Bloom filters can be noisy. A noisy filter is one that matches more keys or addresses than are actually in your wallet. Noise is intentional and serves to protect your wallet privacy - a remote node can’t know if a matched transaction is really yours or not. In theory, wallet keys/addresses could be split up across each connected node for even more privacy, but bitcoinj does not implement that currently. The noise added to a Bloom filter is controllable using PeerGroup.setBloomFilterFalsePositiveRate. Essentially it’s a bandwidth vs privacy tradeoff - a higher FP rate confuses remote eavesdroppers more, but you have to download more useless data as a result. If you don’t call that method, bitcoinj calculates Bloom filters with almost no false positives. In future this behaviour may change to be more privacy preserving by default.

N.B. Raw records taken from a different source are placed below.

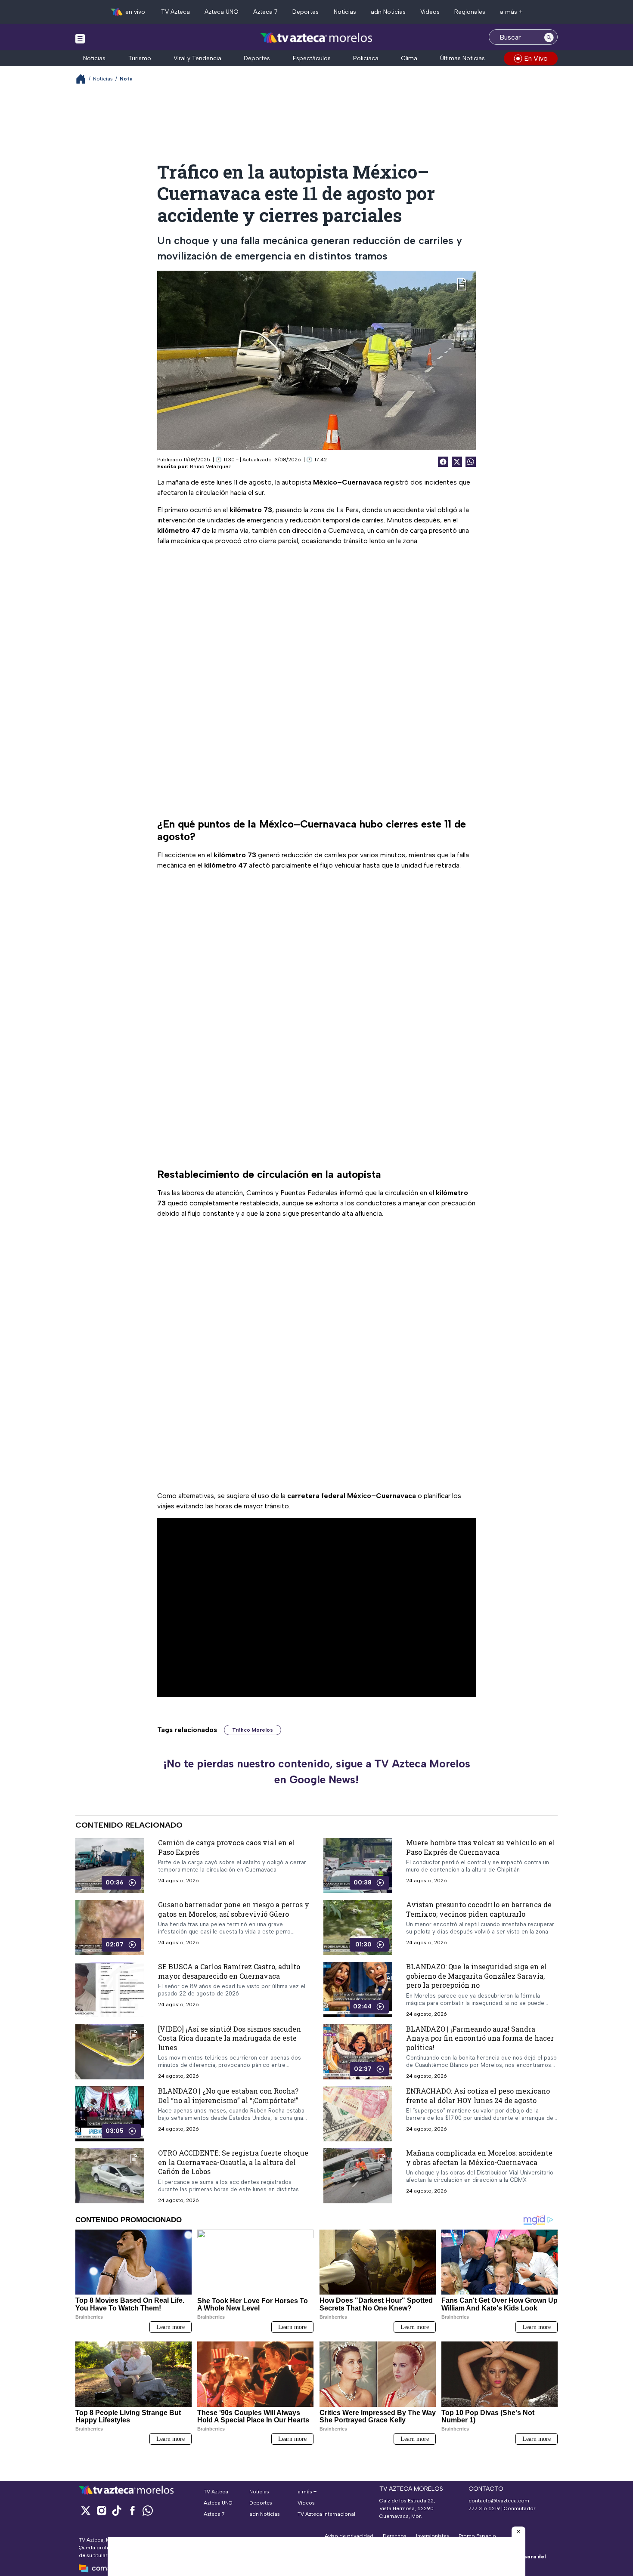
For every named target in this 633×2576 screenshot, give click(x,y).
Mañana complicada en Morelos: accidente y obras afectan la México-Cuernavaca (479, 2157)
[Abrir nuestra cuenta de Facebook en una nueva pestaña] (132, 2510)
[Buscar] (549, 37)
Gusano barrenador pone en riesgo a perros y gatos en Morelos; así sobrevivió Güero (233, 1909)
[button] (518, 2532)
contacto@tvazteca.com (499, 2501)
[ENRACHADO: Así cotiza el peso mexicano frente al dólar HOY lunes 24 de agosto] (357, 2113)
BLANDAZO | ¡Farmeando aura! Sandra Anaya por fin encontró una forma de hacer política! (480, 2037)
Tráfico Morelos (252, 1730)
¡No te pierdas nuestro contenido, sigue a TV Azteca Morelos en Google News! (316, 1771)
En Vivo (536, 58)
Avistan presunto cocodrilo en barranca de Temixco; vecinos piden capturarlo (479, 1909)
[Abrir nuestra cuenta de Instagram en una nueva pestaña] (101, 2510)
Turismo (139, 58)
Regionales (469, 11)
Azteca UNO (222, 11)
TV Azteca (175, 11)
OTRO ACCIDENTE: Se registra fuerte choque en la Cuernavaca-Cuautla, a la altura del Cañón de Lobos (233, 2162)
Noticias (345, 11)
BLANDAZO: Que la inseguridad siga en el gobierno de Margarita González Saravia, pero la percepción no (476, 1975)
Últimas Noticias (462, 58)
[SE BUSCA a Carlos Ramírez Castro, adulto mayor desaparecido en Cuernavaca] (109, 1989)
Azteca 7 (265, 11)
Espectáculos (312, 58)
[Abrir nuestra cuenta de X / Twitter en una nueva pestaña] (86, 2510)
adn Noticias (388, 11)
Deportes (305, 11)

Note that when Bloom filtering is used, your security is downgraded by a small amount - whilst remote peers cannot convince you transactions were included in a block if they weren’t, they can exclude transactions entirely and thus mount a kind of denial-of-service attack on you. If a peer does this, then bitcoinj won’t notice and your balance may be incorrect until you rescan the block chain. You don’t have to do anything to take advantage of Bloom filtering. It’s done for you by the framework. From bitcoinj 0.10 onwards, peers that are too old to support Bloom filtering are automatically disconnected, to avoid you being flooded with broadcast traffic if you happen to connect to an old node.